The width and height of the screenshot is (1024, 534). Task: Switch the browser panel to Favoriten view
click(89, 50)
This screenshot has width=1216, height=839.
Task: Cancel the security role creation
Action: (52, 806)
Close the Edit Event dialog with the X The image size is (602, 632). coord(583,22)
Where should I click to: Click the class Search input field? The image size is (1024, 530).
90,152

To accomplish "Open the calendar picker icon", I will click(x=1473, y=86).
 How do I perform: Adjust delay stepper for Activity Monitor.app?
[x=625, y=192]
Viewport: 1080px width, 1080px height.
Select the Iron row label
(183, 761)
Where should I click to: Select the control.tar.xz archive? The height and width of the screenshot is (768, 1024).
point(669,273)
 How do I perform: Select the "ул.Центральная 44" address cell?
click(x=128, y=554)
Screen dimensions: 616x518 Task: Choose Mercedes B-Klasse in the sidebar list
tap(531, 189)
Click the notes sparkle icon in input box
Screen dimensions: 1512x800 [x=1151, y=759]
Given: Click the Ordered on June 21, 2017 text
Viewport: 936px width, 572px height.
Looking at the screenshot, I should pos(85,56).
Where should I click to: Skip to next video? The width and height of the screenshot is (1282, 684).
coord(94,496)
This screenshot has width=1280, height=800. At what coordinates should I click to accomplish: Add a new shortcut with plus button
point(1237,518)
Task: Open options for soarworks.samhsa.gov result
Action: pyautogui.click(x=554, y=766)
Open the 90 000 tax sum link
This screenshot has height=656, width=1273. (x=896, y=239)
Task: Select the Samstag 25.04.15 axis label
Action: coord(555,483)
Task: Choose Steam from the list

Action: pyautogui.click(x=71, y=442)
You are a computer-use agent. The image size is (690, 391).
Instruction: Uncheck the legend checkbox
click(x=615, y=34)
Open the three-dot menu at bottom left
------------------------------------------------------------
**AIM OF THE EXERCISE**
From the line with "You are a computer-use" to the final line of the entries above, return every line exactly as written.

**OUTPUT BELOW**
You are a computer-use agent. The image size is (690, 391).
Instruction: Uncheck the legend checkbox
click(x=615, y=34)
Open the three-dot menu at bottom left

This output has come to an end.